Considerados esses elementos, passou-se à tarefa de compor um “listão” com o que se julgou fundamental para o aluno concluinte do 1º grau. O documento ressalta que a busca de definir o que seria essencial na Educação Matemática, no nível da Escola Fundamental, não teve

a conotação de mera exclusão de alguns conteúdos mais sofisticados, mas pretendeu uma programação da melhor qualidade.

Enfatiza que essa programação deve ser entendida como um mero referencial, como contribuição da área de Matemática, em termos de embasamento conceitual, desenvolvimento de habilidades e construção e apropriação de estratégias, para a ampliação do universo cultural do aluno e de sua capacidade de interpretação e transformação da realidade. Ressalta, ainda, que essa contribuição não tem características de pré-requisitos, mas, indica possibilidades para a participação da Matemática no desenvolvimento dos grandes eixos temáticos, construídos pelos professores, a partir do perfil e das demandas dos alunos e, naturalmente, pela ideologia que rege a prática pedagógica para o ensino de Suplência de Betim, esses sim, identificados com a Proposta Curricular da Suplência de Betim.

Reorganizada pela assessora da área a partir da escolha feita junto com os professores de Matemática de Betim, a lista contempla os conteúdos cuja contribuição para o desenvolvimento do projeto político pedagógico da Suplência de Betim pareceu mais relevante. A intenção é atender à demanda dos professores por um referencial mínimo que oriente seu trabalho Não há sugestão de seqüenciamento e nem de distribuição por séries. Tais questões ou outras que surgirem deverão passar pela análise das demandas que emergirem na prática pedagógica.

Nas reflexões finais, o documento pondera que ainda falta investir muito nas peculiaridades da Educação Matemática de Jovens e Adultos, até porque são poucas as referências de trabalhos dessa natureza e nesse nível de escolaridade nas quais se possa fundamentar ou com as quais se possa confrontar.

A definição de uma programação referencial em termos de conteúdos e habilidades a desenvolver revela o quanto ainda é o conteúdo a referência para os professores num trabalho de Educação, particularmente de Educação Matemática. No entanto, é preciso avançar na reflexão por uma via, e não há nenhum pecado em fazê-la avançar pela discussão dos conteúdos, desde que os sujeitos envolvidos estejam honestamente interessados em fazê-la avançar e sinceramente dispostos a rever suas práticas e transformá-las.
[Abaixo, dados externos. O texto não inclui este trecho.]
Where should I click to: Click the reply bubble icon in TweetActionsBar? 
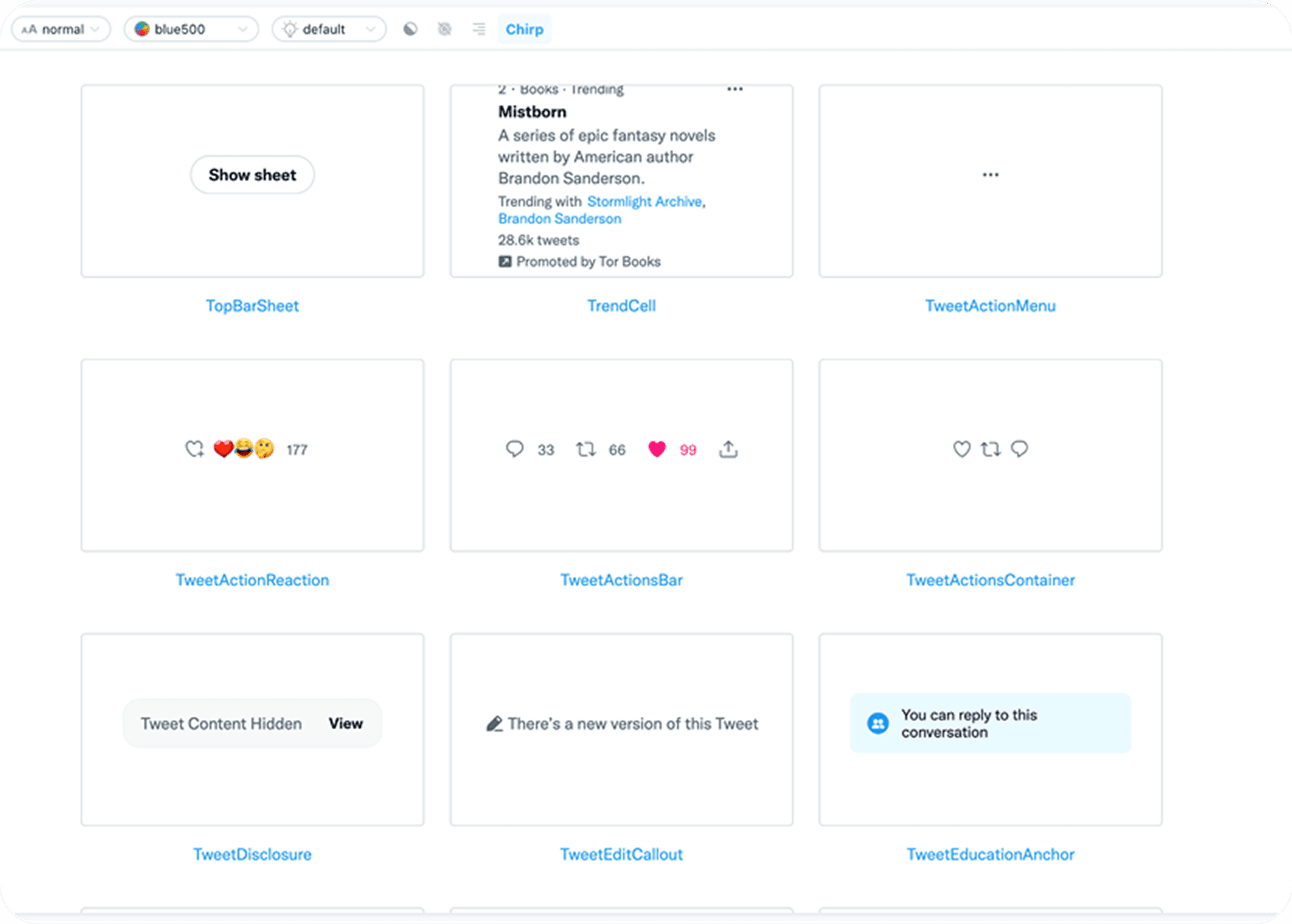pyautogui.click(x=515, y=449)
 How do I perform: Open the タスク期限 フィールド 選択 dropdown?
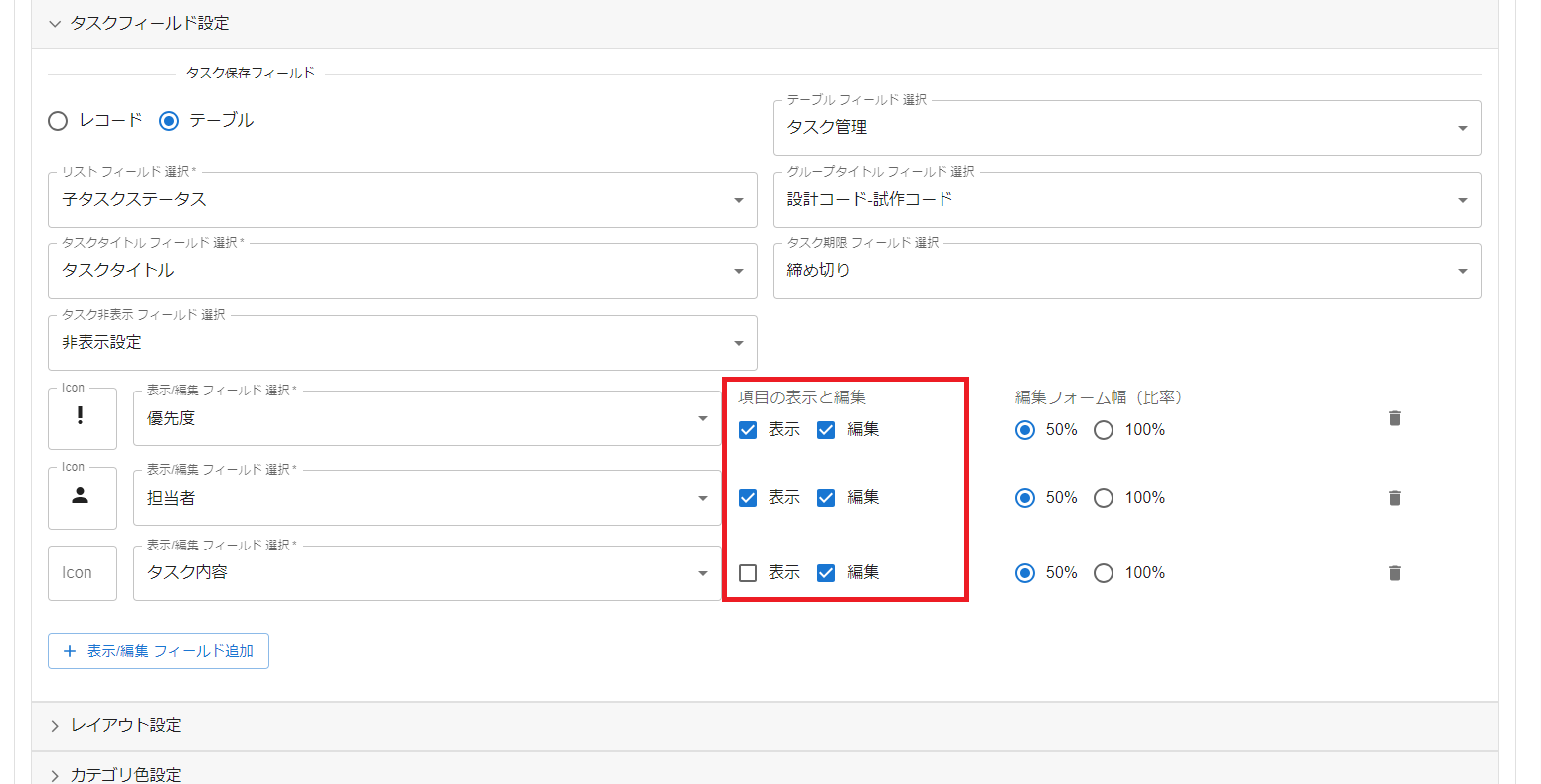1126,271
Os elaboradores explicitam:

Ficou, entretanto, clara a fragilidade do nosso conhecimento e a superficialidade da nossa reflexão sobre a Matemática elementar. Todos sabemos, por certo, operar com aqueles elementos que compõem o programa de Matemática, mas nos sentimos pouco à vontade para interpretá-los, falar de sua intencionalidade, sua utilidade e sua conexão com outros saberes. Isso nos reportou à questão das deficiências na formação do professor de Matemática, especialmente na falta de oportunidades para retomar os conceitos e procedimentos que serão objeto do ensino nos cursos Fundamental e Médio, deitando sobre eles um olhar que nos permita enxergá-los como componentes de um corpo de conhecimento, mas com toda uma história de inserções e descolamentos da realidade. Isso aponta ainda para a necessidade de um processo contínuo de formação de professores em serviço, em que, a partir dos dados e demandas da prática pedagógica, possamos nos aprofundar num conhecimento um pouco mais global e substancial dos conteúdos matemáticos, do ensino da Matemática e da contribuição deles na Educação de Jovens e Adultos (BETIM, 1996, p.71).